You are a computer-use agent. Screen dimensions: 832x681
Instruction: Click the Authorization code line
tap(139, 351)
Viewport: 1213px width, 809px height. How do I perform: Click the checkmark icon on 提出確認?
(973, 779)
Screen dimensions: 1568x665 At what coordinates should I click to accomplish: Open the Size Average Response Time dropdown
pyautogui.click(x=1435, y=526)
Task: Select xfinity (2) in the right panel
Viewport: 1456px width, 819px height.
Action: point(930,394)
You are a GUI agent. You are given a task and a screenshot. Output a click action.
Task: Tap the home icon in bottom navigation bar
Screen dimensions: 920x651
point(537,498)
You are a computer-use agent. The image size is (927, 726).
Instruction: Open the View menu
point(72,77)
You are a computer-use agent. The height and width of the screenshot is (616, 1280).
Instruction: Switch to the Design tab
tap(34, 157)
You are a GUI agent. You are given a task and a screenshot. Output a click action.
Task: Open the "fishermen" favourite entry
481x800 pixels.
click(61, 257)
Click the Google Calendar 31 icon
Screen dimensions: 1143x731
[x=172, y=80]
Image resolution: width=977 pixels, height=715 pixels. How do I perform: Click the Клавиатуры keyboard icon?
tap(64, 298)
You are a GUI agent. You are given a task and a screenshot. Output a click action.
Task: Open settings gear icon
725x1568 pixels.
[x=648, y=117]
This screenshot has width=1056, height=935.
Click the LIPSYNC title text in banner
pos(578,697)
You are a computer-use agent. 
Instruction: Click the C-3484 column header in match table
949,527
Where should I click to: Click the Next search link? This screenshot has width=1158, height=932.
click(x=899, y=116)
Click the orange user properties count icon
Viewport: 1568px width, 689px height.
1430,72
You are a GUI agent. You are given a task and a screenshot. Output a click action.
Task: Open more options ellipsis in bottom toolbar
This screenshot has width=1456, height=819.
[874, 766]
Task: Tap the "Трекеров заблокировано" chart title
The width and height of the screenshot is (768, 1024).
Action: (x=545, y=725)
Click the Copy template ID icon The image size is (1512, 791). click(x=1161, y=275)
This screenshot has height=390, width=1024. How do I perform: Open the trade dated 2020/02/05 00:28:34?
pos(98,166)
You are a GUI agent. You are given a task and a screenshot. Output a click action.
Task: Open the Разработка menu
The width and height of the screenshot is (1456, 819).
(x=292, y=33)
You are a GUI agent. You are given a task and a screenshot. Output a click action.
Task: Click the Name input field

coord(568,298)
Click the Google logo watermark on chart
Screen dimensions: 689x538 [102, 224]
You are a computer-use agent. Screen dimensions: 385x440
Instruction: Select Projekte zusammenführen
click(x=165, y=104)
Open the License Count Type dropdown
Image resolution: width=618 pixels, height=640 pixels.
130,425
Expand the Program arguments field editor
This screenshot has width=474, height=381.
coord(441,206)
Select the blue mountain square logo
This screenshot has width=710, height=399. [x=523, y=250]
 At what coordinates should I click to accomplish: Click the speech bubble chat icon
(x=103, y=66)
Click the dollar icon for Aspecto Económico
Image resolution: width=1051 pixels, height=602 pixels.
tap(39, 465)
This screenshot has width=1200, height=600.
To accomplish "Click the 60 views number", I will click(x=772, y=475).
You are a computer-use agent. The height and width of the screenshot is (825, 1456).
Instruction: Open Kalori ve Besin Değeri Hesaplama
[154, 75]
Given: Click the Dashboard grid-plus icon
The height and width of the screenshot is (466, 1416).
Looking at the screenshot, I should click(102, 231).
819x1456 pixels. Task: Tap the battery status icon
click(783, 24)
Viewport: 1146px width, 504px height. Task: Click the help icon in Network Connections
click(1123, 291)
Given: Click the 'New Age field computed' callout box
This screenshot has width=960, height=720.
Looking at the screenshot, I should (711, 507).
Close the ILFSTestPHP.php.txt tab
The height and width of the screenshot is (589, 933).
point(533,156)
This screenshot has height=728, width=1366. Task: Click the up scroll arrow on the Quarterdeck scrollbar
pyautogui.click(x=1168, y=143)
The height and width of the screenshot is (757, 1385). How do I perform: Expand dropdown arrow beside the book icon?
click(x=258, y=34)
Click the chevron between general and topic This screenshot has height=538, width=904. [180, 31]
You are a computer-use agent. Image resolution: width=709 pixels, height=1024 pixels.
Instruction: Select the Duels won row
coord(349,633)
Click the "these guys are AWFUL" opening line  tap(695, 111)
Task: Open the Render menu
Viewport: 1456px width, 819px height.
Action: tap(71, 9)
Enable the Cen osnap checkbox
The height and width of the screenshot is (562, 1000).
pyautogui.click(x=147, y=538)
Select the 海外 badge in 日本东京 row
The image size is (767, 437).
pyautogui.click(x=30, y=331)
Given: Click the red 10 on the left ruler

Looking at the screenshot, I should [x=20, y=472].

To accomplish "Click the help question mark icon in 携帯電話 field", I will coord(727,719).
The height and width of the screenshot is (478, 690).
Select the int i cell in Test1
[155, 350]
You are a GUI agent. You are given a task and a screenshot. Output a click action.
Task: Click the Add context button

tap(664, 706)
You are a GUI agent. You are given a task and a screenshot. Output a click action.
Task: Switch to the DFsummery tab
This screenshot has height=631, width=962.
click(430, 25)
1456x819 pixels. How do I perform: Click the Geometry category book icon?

== Objective ==
Copy everything from the line containing "Enable the Cen osnap checkbox" down to the end of the material, substituting "interface agent" for "GUI agent" and leaving all else unchanged.

== Correct response ==
Enable the Cen osnap checkbox
The height and width of the screenshot is (562, 1000).
pyautogui.click(x=147, y=538)
Select the 海外 badge in 日本东京 row
The image size is (767, 437).
pyautogui.click(x=30, y=331)
Given: Click the red 10 on the left ruler

Looking at the screenshot, I should [x=20, y=472].

To accomplish "Click the help question mark icon in 携帯電話 field", I will coord(727,719).
The height and width of the screenshot is (478, 690).
Select the int i cell in Test1
[155, 350]
You are a interface agent. You are given a task and a screenshot. Output a click action.
Task: Click the Add context button

tap(664, 706)
You are a interface agent. You are given a task and a screenshot. Output a click action.
Task: Switch to the DFsummery tab
This screenshot has height=631, width=962.
click(430, 25)
1456x819 pixels. How do I perform: Click the Geometry category book icon?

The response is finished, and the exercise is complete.